Homotopy Type Theory: Univalent Foundations of Mathematics

TL;DR

Homotopy type theory introduces a new foundation for mathematics that integrates homotopy theory and type theory, enabling a more invariant and computationally friendly approach to mathematical reasoning.

Contribution

It presents the univalence axiom and higher inductive types as foundational tools, establishing a new logical framework for mathematics based on homotopical content.

Findings

Univalence axiom allows identification of isomorphic structures.

Higher inductive types describe basic spaces and constructions.

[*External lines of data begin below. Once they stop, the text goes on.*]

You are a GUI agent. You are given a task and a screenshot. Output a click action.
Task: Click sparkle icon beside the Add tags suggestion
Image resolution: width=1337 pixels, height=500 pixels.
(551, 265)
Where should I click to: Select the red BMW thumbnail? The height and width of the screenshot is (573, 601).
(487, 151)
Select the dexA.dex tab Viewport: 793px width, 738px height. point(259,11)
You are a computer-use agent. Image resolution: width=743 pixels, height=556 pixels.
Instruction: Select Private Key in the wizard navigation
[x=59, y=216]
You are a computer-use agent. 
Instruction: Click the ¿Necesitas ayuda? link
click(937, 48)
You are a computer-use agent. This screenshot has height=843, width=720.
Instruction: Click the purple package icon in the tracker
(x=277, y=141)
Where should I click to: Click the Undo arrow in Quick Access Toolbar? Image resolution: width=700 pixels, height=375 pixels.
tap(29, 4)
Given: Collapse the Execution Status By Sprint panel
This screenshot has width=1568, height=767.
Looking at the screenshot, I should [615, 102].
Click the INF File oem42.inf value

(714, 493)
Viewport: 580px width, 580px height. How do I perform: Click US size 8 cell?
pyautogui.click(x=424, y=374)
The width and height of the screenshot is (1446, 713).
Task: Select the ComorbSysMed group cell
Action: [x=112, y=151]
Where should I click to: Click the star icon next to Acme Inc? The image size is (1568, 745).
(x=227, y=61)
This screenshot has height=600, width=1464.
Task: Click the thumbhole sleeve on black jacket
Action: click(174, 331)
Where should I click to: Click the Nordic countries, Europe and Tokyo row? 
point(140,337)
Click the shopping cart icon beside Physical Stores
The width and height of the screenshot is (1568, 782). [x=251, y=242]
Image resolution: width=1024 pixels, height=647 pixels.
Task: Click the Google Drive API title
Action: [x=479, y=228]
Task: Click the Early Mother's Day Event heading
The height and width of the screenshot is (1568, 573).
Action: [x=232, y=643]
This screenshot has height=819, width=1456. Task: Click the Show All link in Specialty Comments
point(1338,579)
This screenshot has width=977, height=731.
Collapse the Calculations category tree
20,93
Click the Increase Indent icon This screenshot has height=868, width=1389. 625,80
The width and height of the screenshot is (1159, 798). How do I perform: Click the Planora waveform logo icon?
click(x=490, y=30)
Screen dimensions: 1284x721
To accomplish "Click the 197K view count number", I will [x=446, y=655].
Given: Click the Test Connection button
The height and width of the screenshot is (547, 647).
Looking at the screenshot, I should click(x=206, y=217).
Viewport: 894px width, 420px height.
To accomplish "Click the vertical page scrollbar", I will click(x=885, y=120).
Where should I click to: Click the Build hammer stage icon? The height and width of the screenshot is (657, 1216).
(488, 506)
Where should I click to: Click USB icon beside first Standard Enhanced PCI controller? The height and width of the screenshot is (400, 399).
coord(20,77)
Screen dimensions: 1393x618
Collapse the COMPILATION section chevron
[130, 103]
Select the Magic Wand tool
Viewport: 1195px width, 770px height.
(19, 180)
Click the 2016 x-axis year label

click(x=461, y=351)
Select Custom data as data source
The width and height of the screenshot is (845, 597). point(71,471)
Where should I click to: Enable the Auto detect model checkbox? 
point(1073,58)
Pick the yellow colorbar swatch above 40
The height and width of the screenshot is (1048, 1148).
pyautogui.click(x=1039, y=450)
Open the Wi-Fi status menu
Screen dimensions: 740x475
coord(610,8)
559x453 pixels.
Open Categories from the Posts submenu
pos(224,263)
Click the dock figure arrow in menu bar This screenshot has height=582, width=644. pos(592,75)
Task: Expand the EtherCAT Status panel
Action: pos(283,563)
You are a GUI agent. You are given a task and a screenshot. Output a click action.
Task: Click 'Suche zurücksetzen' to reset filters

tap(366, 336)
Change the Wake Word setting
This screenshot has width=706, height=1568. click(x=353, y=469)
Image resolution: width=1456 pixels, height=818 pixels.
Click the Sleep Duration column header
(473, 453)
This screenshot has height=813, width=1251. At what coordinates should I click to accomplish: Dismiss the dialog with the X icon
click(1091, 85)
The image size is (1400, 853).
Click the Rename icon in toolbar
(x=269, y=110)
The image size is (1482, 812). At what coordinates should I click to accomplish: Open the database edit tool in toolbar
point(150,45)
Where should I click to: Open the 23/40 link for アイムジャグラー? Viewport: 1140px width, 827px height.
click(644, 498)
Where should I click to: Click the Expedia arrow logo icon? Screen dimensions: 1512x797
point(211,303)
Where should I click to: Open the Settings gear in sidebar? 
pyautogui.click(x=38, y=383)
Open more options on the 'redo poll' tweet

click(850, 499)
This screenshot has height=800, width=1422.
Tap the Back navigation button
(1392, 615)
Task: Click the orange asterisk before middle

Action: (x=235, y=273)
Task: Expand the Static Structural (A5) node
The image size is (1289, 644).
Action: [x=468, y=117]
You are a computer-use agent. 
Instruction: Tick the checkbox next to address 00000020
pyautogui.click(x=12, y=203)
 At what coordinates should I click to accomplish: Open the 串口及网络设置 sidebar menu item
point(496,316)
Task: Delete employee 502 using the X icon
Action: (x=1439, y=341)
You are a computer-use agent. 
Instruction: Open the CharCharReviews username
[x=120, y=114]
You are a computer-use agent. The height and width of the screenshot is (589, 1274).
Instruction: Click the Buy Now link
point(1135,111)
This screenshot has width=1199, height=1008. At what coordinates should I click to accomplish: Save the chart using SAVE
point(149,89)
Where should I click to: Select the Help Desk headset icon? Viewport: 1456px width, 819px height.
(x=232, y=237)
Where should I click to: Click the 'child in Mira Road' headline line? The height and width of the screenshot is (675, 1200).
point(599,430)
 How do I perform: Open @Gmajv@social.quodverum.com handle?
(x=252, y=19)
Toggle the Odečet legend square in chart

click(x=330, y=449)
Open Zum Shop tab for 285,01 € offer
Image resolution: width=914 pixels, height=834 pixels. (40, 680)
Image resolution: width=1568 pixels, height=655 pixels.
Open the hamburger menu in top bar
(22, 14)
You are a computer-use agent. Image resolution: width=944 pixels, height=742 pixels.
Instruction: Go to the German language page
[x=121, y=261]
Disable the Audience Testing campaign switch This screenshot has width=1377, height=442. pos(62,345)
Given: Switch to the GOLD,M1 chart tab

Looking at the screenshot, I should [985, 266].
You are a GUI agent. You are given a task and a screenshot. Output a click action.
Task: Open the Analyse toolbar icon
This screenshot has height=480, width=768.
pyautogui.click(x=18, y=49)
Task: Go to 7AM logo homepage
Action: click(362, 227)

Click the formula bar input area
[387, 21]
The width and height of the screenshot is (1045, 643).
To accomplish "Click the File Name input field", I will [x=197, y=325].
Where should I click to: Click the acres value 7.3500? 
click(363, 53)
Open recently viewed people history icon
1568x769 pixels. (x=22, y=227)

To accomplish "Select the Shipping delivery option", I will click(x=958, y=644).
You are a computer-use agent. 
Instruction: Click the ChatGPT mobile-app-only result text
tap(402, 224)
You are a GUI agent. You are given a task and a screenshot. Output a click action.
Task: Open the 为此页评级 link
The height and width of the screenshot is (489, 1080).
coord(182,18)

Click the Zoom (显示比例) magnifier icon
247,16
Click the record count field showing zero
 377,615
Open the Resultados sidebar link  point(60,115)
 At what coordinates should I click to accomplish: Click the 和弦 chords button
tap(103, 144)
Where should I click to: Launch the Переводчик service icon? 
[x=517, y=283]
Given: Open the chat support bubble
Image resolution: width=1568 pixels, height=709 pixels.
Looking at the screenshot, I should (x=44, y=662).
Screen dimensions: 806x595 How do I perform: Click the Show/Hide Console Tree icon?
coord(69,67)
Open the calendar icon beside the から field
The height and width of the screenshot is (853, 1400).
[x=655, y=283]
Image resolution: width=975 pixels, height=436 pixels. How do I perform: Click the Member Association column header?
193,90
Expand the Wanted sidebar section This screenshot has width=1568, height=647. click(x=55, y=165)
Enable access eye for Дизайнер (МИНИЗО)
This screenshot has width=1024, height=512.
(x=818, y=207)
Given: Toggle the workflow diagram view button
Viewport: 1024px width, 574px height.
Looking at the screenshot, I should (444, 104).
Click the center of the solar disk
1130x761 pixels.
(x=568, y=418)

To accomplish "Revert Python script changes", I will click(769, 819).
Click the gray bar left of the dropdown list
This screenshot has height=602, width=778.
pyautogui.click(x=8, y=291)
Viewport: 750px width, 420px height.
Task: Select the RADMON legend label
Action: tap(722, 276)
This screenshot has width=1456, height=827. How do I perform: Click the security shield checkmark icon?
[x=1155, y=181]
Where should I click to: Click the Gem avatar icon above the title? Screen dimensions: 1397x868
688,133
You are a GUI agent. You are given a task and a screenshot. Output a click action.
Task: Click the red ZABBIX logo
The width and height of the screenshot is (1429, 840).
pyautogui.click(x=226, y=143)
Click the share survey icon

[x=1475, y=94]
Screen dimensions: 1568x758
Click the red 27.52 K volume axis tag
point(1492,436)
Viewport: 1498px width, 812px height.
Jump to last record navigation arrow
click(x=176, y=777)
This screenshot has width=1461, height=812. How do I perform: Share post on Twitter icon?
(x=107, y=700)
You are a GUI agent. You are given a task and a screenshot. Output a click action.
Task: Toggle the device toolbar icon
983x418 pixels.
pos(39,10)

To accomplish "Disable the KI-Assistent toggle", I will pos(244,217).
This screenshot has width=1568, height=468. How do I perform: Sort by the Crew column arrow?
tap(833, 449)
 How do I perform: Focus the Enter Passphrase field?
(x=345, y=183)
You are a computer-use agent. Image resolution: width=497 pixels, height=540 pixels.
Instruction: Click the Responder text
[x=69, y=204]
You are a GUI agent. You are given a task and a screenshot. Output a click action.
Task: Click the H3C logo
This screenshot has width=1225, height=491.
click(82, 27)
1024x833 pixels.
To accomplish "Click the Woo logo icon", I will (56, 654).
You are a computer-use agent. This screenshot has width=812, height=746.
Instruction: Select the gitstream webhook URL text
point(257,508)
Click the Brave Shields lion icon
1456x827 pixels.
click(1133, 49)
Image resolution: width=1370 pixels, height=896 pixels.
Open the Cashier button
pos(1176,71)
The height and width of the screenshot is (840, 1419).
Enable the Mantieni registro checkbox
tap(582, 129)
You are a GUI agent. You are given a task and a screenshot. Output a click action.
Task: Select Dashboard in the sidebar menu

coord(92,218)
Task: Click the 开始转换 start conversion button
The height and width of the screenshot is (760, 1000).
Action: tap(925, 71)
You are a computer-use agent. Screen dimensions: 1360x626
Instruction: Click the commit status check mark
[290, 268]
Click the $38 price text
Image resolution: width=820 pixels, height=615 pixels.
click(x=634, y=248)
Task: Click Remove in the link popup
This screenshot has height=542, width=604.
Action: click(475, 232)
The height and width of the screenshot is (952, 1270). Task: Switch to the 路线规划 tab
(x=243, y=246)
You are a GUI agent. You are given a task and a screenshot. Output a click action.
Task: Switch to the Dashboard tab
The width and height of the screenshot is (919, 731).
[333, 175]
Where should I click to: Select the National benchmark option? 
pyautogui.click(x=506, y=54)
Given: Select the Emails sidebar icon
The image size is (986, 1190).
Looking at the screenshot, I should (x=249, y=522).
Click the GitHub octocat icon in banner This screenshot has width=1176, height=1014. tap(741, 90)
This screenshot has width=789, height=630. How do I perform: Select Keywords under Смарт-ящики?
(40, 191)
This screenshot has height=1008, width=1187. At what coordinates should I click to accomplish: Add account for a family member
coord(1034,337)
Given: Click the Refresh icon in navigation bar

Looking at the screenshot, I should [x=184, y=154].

Provides a new, invariant foundation for mathematics.

Abstract

Homotopy type theory is a new branch of mathematics, based on a recently discovered connection between homotopy theory and type theory, which brings new ideas into the very foundation of mathematics. On the one hand, Voevodsky's subtle and beautiful "univalence axiom" implies that isomorphic structures can be identified. On the other hand, "higher inductive types" provide direct, logical descriptions of some of the basic spaces and constructions of homotopy theory. Both are impossible to capture directly in classical set-theoretic foundations, but when combined in homotopy type theory, they permit an entirely new kind of "logic of homotopy types". This suggests a new conception of foundations of mathematics, with intrinsic homotopical content, an "invariant" conception of the objects of mathematics -- and convenient machine implementations, which can serve as a practical aid to the working mathematician. This book is intended as a first systematic exposition of the basics of the resulting "Univalent Foundations" program, and a collection of examples of this new style of reasoning -- but without requiring the reader to know or learn any formal logic, or to use any computer proof assistant.